Source data:
- - -

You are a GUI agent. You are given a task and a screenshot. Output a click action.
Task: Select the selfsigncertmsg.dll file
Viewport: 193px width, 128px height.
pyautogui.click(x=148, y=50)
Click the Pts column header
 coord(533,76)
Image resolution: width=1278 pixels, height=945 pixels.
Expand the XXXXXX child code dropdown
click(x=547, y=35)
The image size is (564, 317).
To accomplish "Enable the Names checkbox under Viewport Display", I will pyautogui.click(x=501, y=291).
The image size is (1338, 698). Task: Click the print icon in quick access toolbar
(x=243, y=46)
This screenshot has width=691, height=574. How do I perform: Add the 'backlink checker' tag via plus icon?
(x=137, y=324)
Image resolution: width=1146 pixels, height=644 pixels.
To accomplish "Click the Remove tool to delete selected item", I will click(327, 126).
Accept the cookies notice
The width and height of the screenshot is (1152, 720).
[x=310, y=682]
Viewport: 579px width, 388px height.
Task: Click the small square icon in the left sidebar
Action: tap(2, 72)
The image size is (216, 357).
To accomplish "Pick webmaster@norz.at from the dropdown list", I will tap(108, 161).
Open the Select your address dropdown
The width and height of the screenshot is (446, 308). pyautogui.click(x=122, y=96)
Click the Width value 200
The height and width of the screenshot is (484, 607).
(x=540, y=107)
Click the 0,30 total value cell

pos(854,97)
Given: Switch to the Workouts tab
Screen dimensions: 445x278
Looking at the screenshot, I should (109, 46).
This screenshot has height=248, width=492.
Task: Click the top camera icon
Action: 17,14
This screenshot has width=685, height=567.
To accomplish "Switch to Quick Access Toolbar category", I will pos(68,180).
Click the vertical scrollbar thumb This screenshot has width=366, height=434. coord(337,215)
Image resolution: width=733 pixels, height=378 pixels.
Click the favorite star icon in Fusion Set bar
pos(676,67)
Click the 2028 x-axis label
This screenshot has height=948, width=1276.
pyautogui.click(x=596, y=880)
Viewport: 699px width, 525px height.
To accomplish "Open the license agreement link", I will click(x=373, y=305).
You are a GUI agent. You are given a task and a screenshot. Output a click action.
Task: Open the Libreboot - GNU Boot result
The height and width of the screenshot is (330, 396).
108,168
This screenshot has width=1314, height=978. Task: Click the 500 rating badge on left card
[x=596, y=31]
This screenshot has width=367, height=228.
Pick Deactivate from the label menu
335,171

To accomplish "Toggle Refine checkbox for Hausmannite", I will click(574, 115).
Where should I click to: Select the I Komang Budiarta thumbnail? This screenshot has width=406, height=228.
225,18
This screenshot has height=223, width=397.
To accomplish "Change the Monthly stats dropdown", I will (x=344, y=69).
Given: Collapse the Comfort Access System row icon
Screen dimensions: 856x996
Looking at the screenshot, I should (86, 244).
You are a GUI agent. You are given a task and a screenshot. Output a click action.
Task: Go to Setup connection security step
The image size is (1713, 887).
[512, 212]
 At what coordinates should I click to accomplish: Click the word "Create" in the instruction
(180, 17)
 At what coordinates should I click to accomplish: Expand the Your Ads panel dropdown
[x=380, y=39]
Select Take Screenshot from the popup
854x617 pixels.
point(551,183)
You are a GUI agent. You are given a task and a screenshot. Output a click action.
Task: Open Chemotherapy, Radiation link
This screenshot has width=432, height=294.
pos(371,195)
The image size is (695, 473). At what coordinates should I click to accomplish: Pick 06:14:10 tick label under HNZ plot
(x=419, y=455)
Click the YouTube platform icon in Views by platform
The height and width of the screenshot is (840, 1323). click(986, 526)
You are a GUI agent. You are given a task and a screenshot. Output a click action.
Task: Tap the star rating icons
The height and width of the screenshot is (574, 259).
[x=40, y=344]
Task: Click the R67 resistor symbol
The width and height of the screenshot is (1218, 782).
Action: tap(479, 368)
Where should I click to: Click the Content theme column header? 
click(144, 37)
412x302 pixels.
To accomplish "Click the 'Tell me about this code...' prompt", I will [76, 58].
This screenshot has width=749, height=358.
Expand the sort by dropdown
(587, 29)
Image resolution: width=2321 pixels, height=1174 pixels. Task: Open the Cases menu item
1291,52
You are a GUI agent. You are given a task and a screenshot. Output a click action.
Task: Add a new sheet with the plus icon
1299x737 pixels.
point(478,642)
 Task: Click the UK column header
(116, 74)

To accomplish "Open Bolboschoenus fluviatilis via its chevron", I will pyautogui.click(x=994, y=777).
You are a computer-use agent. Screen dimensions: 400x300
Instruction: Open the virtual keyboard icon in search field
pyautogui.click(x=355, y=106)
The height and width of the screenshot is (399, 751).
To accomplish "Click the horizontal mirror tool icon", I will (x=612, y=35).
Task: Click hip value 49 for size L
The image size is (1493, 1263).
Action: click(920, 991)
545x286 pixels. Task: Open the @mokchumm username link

- - -

- [ASSIGNED TASK] Every entry is to be repeated precisely as it stands.

- [THE ANSWER]
You are a GUI agent. You are given a task and a screenshot. Output a click action.
Task: Select the selfsigncertmsg.dll file
Viewport: 193px width, 128px height.
pyautogui.click(x=148, y=50)
Click the Pts column header
 coord(533,76)
Image resolution: width=1278 pixels, height=945 pixels.
Expand the XXXXXX child code dropdown
click(x=547, y=35)
The image size is (564, 317).
To accomplish "Enable the Names checkbox under Viewport Display", I will pyautogui.click(x=501, y=291).
The image size is (1338, 698). Task: Click the print icon in quick access toolbar
(x=243, y=46)
This screenshot has width=691, height=574. How do I perform: Add the 'backlink checker' tag via plus icon?
(x=137, y=324)
Image resolution: width=1146 pixels, height=644 pixels.
To accomplish "Click the Remove tool to delete selected item", I will click(327, 126).
Accept the cookies notice
The width and height of the screenshot is (1152, 720).
[x=310, y=682]
Viewport: 579px width, 388px height.
Task: Click the small square icon in the left sidebar
Action: tap(2, 72)
The image size is (216, 357).
To accomplish "Pick webmaster@norz.at from the dropdown list", I will tap(108, 161).
Open the Select your address dropdown
The width and height of the screenshot is (446, 308). pyautogui.click(x=122, y=96)
Click the Width value 200
The height and width of the screenshot is (484, 607).
(x=540, y=107)
Click the 0,30 total value cell

pos(854,97)
Given: Switch to the Workouts tab
Screen dimensions: 445x278
Looking at the screenshot, I should (109, 46).
This screenshot has height=248, width=492.
Task: Click the top camera icon
Action: 17,14
This screenshot has width=685, height=567.
To accomplish "Switch to Quick Access Toolbar category", I will pos(68,180).
Click the vertical scrollbar thumb This screenshot has width=366, height=434. coord(337,215)
Image resolution: width=733 pixels, height=378 pixels.
Click the favorite star icon in Fusion Set bar
pos(676,67)
Click the 2028 x-axis label
This screenshot has height=948, width=1276.
pyautogui.click(x=596, y=880)
Viewport: 699px width, 525px height.
To accomplish "Open the license agreement link", I will click(x=373, y=305).
You are a GUI agent. You are given a task and a screenshot. Output a click action.
Task: Open the Libreboot - GNU Boot result
The height and width of the screenshot is (330, 396).
108,168
This screenshot has width=1314, height=978. Task: Click the 500 rating badge on left card
[x=596, y=31]
This screenshot has width=367, height=228.
Pick Deactivate from the label menu
335,171

To accomplish "Toggle Refine checkbox for Hausmannite", I will click(574, 115).
Where should I click to: Select the I Komang Budiarta thumbnail? This screenshot has width=406, height=228.
225,18
This screenshot has height=223, width=397.
To accomplish "Change the Monthly stats dropdown", I will (x=344, y=69).
Given: Collapse the Comfort Access System row icon
Screen dimensions: 856x996
Looking at the screenshot, I should (86, 244).
You are a GUI agent. You are given a task and a screenshot. Output a click action.
Task: Go to Setup connection security step
The image size is (1713, 887).
[512, 212]
 At what coordinates should I click to accomplish: Click the word "Create" in the instruction
(180, 17)
 At what coordinates should I click to accomplish: Expand the Your Ads panel dropdown
[x=380, y=39]
Select Take Screenshot from the popup
854x617 pixels.
point(551,183)
You are a GUI agent. You are given a task and a screenshot. Output a click action.
Task: Open Chemotherapy, Radiation link
This screenshot has width=432, height=294.
pos(371,195)
The image size is (695, 473). At what coordinates should I click to accomplish: Pick 06:14:10 tick label under HNZ plot
(x=419, y=455)
Click the YouTube platform icon in Views by platform
The height and width of the screenshot is (840, 1323). click(986, 526)
You are a GUI agent. You are given a task and a screenshot. Output a click action.
Task: Tap the star rating icons
The height and width of the screenshot is (574, 259).
[x=40, y=344]
Task: Click the R67 resistor symbol
The width and height of the screenshot is (1218, 782).
Action: tap(479, 368)
Where should I click to: Click the Content theme column header? 
click(144, 37)
412x302 pixels.
To accomplish "Click the 'Tell me about this code...' prompt", I will [76, 58].
This screenshot has width=749, height=358.
Expand the sort by dropdown
(587, 29)
Image resolution: width=2321 pixels, height=1174 pixels. Task: Open the Cases menu item
1291,52
You are a GUI agent. You are given a task and a screenshot. Output a click action.
Task: Add a new sheet with the plus icon
1299x737 pixels.
point(478,642)
 Task: Click the UK column header
(116, 74)

To accomplish "Open Bolboschoenus fluviatilis via its chevron", I will pyautogui.click(x=994, y=777).
You are a computer-use agent. Screen dimensions: 400x300
Instruction: Open the virtual keyboard icon in search field
pyautogui.click(x=355, y=106)
The height and width of the screenshot is (399, 751).
To accomplish "Click the horizontal mirror tool icon", I will (x=612, y=35).
Task: Click hip value 49 for size L
The image size is (1493, 1263).
Action: click(920, 991)
545x286 pixels. Task: Open the @mokchumm username link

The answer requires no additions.